[Information supplied — start]

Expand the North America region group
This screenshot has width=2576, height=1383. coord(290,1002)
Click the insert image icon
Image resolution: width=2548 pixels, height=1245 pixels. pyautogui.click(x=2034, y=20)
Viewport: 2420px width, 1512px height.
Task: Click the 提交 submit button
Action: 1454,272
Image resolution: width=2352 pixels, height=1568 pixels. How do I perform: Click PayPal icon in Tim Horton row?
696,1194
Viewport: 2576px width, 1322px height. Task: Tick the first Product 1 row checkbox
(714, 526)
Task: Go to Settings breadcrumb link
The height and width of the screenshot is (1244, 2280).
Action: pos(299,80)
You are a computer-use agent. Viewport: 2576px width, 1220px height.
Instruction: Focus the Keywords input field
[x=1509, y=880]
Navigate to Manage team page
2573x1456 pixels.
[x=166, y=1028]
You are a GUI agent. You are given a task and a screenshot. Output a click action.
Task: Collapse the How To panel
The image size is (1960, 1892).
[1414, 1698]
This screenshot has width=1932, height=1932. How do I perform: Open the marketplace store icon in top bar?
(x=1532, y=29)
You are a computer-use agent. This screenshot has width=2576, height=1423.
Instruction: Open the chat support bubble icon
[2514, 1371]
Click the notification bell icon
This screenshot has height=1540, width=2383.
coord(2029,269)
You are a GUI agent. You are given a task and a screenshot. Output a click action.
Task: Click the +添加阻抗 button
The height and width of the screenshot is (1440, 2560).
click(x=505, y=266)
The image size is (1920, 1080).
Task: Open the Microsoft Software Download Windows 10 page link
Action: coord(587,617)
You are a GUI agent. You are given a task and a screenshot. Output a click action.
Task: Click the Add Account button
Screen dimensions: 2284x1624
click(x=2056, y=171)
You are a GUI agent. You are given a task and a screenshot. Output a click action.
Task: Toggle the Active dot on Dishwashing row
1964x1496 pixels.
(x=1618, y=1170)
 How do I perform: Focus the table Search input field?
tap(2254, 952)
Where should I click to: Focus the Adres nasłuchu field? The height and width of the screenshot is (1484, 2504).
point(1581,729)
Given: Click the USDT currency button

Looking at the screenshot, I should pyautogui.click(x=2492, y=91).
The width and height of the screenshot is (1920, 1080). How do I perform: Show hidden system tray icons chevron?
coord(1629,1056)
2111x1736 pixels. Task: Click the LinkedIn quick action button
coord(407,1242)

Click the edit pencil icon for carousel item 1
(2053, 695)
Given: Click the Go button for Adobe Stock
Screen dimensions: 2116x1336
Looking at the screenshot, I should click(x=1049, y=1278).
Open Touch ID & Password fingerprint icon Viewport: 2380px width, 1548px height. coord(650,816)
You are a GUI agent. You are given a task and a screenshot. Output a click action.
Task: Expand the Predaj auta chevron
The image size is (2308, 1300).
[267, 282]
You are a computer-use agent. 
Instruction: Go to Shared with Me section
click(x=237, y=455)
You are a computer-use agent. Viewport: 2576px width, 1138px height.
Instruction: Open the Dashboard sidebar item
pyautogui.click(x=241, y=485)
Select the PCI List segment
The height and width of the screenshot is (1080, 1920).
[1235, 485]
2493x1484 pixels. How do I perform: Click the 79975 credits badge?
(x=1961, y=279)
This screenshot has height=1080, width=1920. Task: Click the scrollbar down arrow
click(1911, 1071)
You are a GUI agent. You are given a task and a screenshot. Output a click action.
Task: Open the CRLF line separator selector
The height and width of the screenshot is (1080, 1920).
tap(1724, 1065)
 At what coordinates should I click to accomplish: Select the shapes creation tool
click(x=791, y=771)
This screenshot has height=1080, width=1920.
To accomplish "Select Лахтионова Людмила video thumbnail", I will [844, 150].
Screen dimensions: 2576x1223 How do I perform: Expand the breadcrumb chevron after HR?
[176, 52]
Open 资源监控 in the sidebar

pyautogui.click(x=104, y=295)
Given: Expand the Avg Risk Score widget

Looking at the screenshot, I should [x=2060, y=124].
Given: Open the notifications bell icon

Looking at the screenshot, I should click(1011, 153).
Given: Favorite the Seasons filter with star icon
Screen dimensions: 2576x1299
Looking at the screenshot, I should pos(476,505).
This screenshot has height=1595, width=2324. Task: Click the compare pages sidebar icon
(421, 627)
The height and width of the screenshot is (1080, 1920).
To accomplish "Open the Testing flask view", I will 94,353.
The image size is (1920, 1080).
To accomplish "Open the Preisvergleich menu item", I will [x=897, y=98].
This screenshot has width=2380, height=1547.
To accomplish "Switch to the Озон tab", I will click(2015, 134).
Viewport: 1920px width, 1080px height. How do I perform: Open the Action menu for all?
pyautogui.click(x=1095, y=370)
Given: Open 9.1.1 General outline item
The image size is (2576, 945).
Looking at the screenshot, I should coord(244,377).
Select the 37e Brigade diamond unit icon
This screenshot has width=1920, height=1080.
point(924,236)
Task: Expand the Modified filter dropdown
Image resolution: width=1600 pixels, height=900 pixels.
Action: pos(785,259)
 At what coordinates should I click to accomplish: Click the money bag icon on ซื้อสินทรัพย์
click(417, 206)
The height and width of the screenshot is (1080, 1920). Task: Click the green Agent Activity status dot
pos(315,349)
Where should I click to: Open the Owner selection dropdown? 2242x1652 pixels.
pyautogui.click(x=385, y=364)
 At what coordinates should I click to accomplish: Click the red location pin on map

[Information supplied — finish]

* [Task] What are the lines, exactly as written above, from the line with "The height and width of the screenshot is (1440, 2560)." to the line with "You are a computer-use agent. Viewport: 2576px width, 1138px", both included? Output only those.

* [Task response]
The height and width of the screenshot is (1440, 2560).
click(x=505, y=266)
The image size is (1920, 1080).
Task: Open the Microsoft Software Download Windows 10 page link
Action: coord(587,617)
You are a GUI agent. You are given a task and a screenshot. Output a click action.
Task: Click the Add Account button
Screen dimensions: 2284x1624
click(x=2056, y=171)
You are a GUI agent. You are given a task and a screenshot. Output a click action.
Task: Toggle the Active dot on Dishwashing row
1964x1496 pixels.
(x=1618, y=1170)
 How do I perform: Focus the table Search input field?
tap(2254, 952)
Where should I click to: Focus the Adres nasłuchu field? The height and width of the screenshot is (1484, 2504).
point(1581,729)
Given: Click the USDT currency button

Looking at the screenshot, I should pyautogui.click(x=2492, y=91).
The width and height of the screenshot is (1920, 1080). How do I perform: Show hidden system tray icons chevron?
coord(1629,1056)
2111x1736 pixels. Task: Click the LinkedIn quick action button
coord(407,1242)

Click the edit pencil icon for carousel item 1
(2053, 695)
Given: Click the Go button for Adobe Stock
Screen dimensions: 2116x1336
Looking at the screenshot, I should click(x=1049, y=1278).
Open Touch ID & Password fingerprint icon Viewport: 2380px width, 1548px height. coord(650,816)
You are a GUI agent. You are given a task and a screenshot. Output a click action.
Task: Expand the Predaj auta chevron
The image size is (2308, 1300).
[267, 282]
You are a computer-use agent. 
Instruction: Go to Shared with Me section
click(x=237, y=455)
You are a computer-use agent. Viewport: 2576px width, 1138px height.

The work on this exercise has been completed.